Going to one of Osaka’s busiest shopping districts right after garnering so much peace, wasn’t the best idea I had all day. The district was full of pedestrians, dressed in all sorts of fashion. A lot of the shops, restaurants, cafes, seemed to have started out with a Western frame in mind, and then switched over to Osaka-style half-way.
By dusk, I was at Osaka Castle, the last of the cherry blossoms were still on the trees, and there weren’t that many people about. The castle had a time capsule — a project to encapsulate the daily life of the 1970’s for the benefit of future generations. I sat on a bench by the capsule, contemplating the lengths that human beings go to in order to communicate with each other.
That evening, I had plans to meet an old friend from London. We took a taxi to Dotonbori — full of neon lights, restaurants and throngs of people crossing each other on the Ebisu bridge. We took a cruise on a boat with a loud guide; the lights of the shops, love hotels, restaurants along the canal flickering with mystery. It was like being in a matsuri or Japanese Festival of kitsch.

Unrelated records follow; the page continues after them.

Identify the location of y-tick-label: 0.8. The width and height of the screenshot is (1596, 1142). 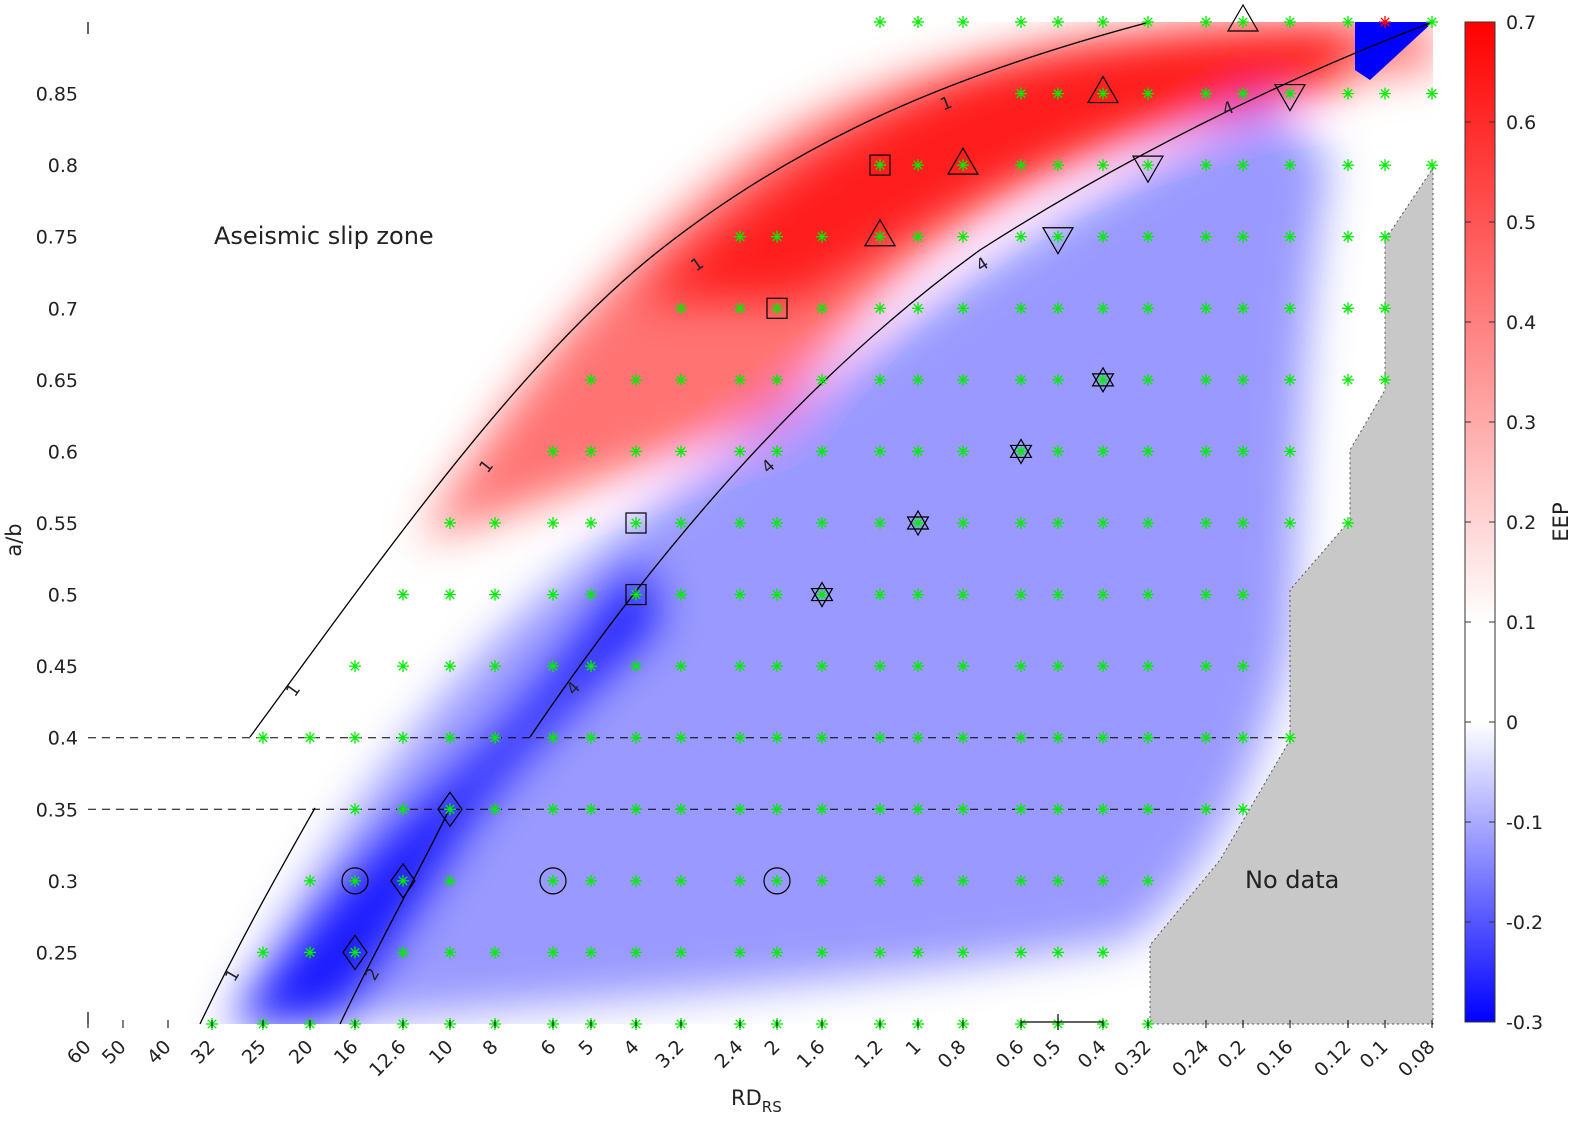
(63, 166).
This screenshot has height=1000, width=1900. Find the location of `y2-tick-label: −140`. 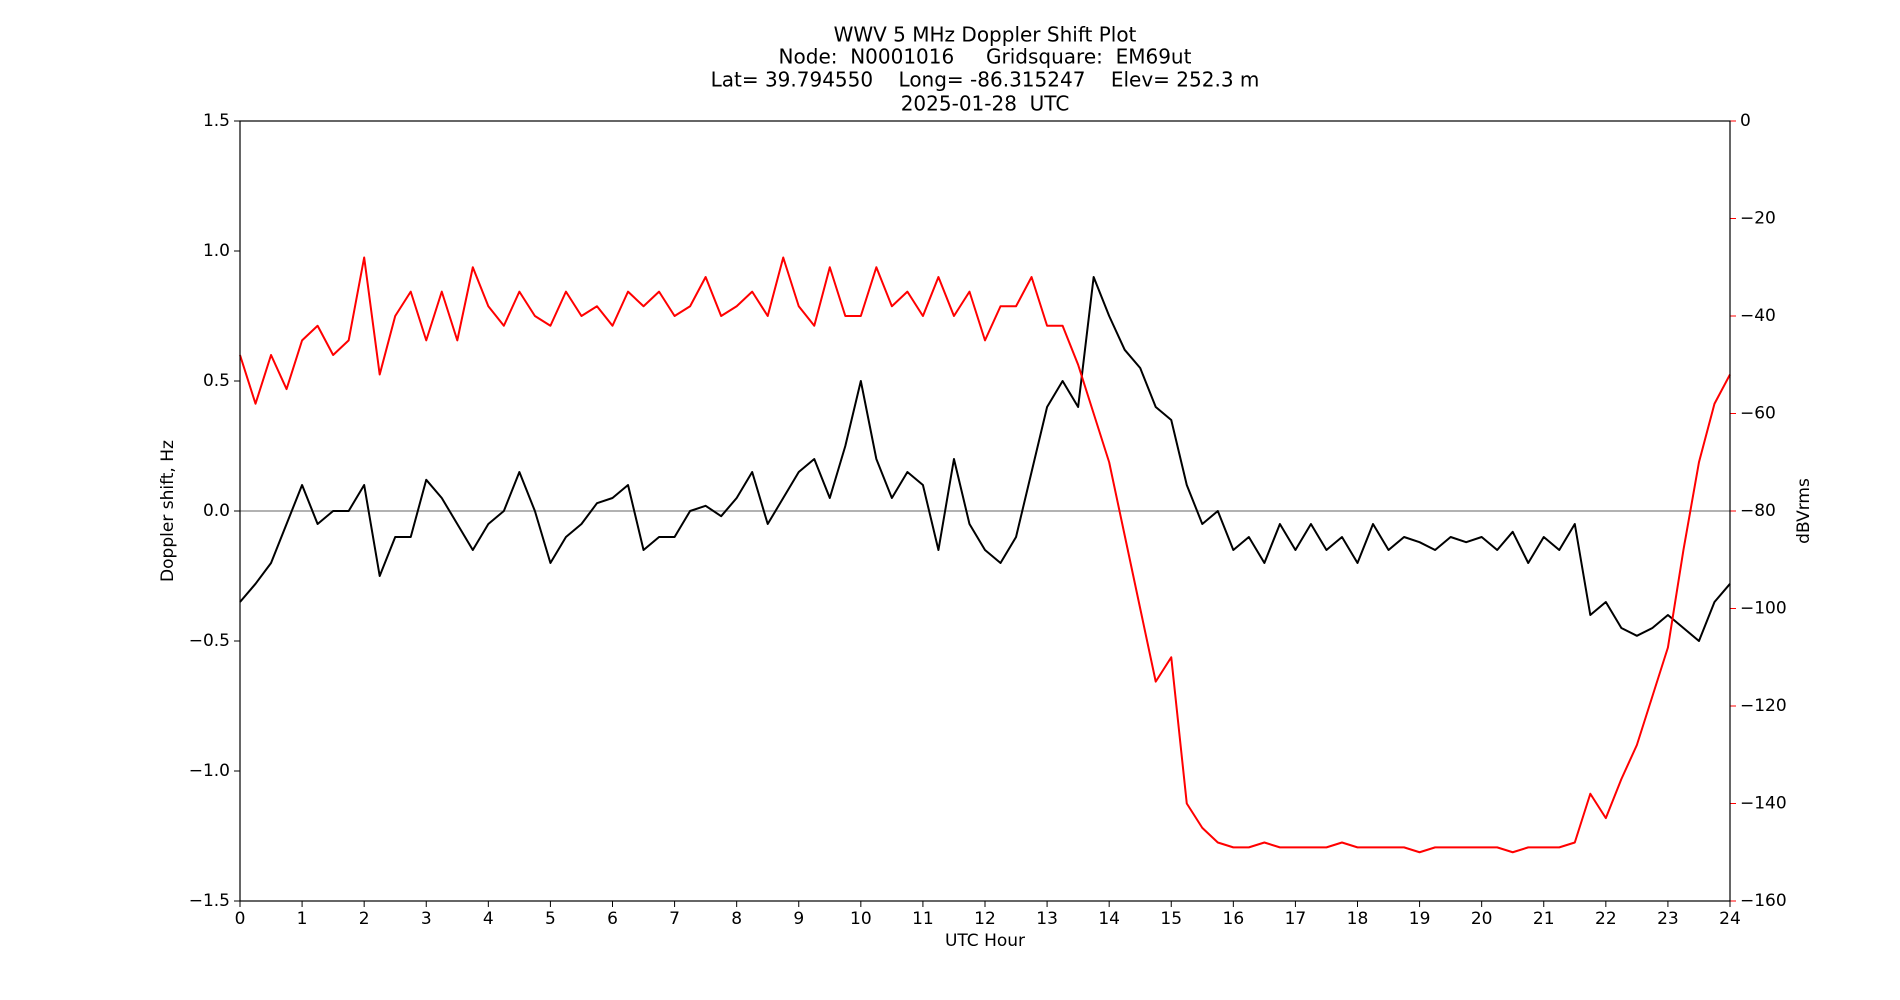

y2-tick-label: −140 is located at coordinates (1764, 804).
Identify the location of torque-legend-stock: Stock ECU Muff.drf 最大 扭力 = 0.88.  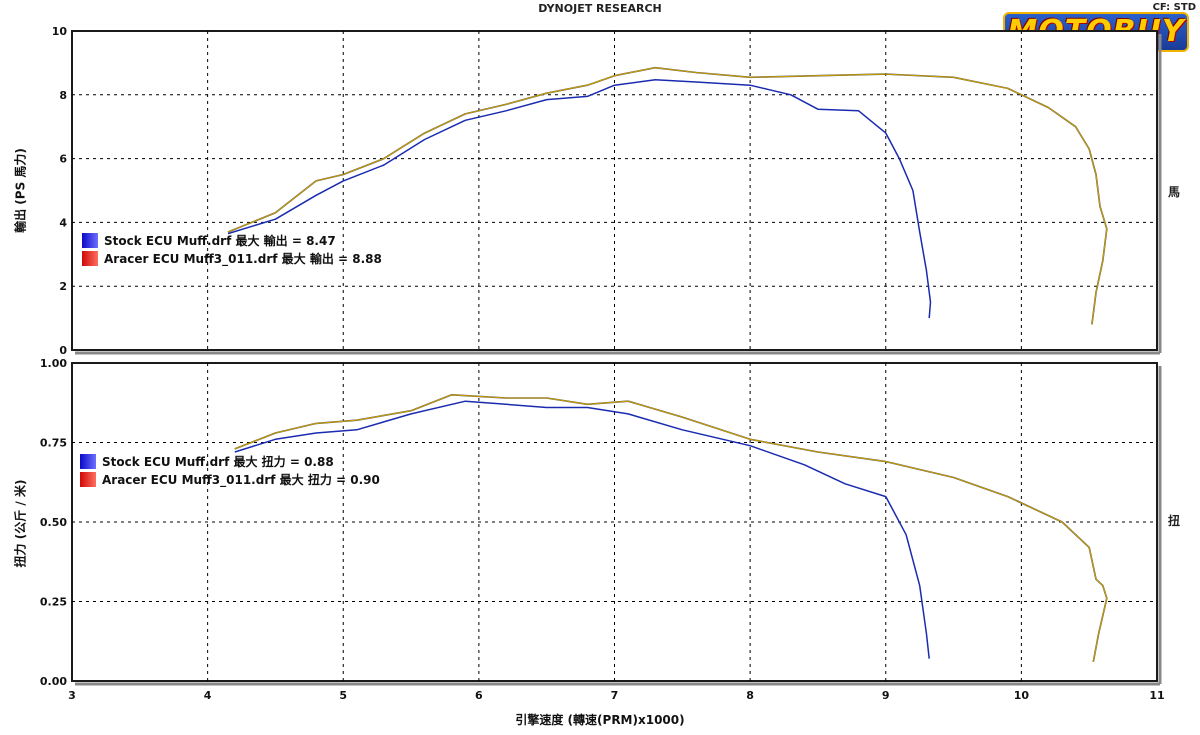
(230, 462).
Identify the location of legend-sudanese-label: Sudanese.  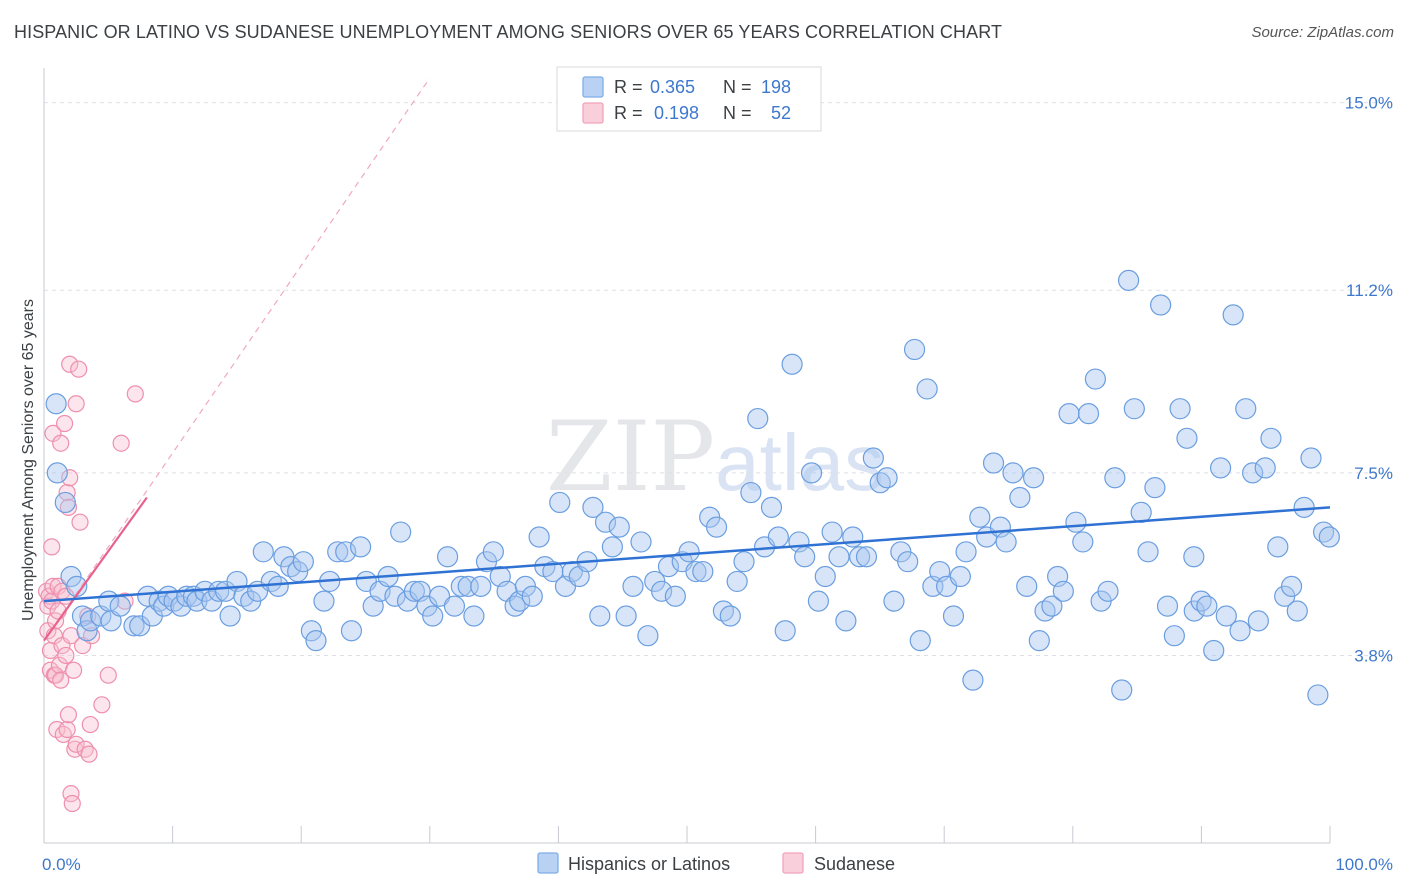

My friend took me to eat okonomiyaki (Japanese savoury pancakes). As excited I was by the prospect of an authentic Japanese okonomiyaki, I didn’t have too much hope of it being vegetarian. I noticed then that my friend had been nursing a bottle of oil. My friend proceeded to explain to the chef that I was vegetarian and he was to use this oil to ensure that my okonomiyaki was free from the chunks of meat/fat the normal oil had. The chef looked at me, looked back at my friend, and then said in Japanese, “That’s so strange. Does she have a weird religion or something?” My friend refused to give in. Finally, the chef laughed and cooked me a delicious okonomiyaki which I ate with relish.
When I told my friend I was staying in Nishinari, his jaw dropped. “I’ll take you home”, he said. At the door of my hostel, I bid my friend goodbye and said to him, “Masa-san, thank you so much, you really went out of your way to drop me home. I am travelling to Japan all the way from London, you know.”
“Sneha-san, I didn’t want to intrude or scare you, but I thought you might have booked a popular hostel after searching online. This is the reason that I asked where you were staying. I guessed you may not have realized that you are sharing this neighbourhood with almost 100% of Osaka’s homeless. There’s a brothel some streets away and I have heard there are even yakuza groups here…”
“Ah I see, no, I hadn’t quite realized…all of that.”
We looked at each other and laughed.
To start my tryst with Japan in Osaka was something I had deliberated on a while. Where you start your travels can set the tone of your entire trip. At many points, sauntering in Osaka was like sauntering through the back lanes of Commercial Street in Bangalore, or Les Halles in Paris. The commercial districts and the way people moved through the city, reminded me the most of being in Mumbai.
Despite my claims of being expectation free, in anticipating a sense of familiarity with Japan, I had set an expectation for Osaka that the city had considered and then reset. I left Osaka with mixed feelings but firm in my resolve of setting aside at least half of my mind space to being open to the change my travels would no doubt bring to my conceptions of Japan.